In a nutshell, the complainant has failed to raise his objection in the matter of refusal of accepting the policy within the statutory period which has a binding effect on either of the parties. Ld. Advocate for the OP has cited the case laws as mentioned above in their Written Version which are very much relevant and effective in the present context. The policy was received by the complainant on 05.05.2014 and formal letter by way of legal notice was sent vide letter 24.08.2019 which appears to be an incidence of more than five years. As such the communication is of no use and beyond the scope of consideration as per the terms and conditions of the policy which are strictly binding upon the parties in the contract. In view of that, the complainant has miserably failed to establish his case. In this context we are forced to comment that the complainant has willfully filed the case knowing fully well the demerits of the case.

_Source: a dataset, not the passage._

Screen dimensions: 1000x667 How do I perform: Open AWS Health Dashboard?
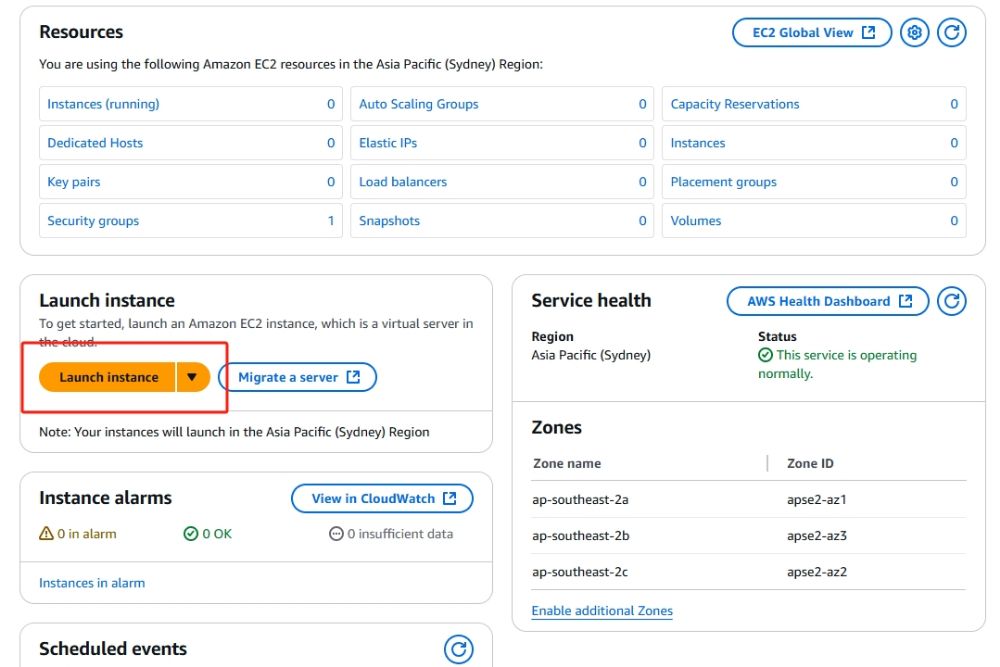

In our opinion the present complaint is nothing but an abuse of the process of law and the complainant has wasted the valuable time of the Commission.
All the points under determination are answered accordingly.
In the result, the Consumer Complaint fails.
Hence,
Ordered
That the consumer complaint be and the same is dismissed on contest against the OPs without any cost.
Copy of the Judgment be delivered to the parties free of cost as per C.P.Act and the
Judgment be uploaded to the website of the Commission forthwith for perusal of the parties.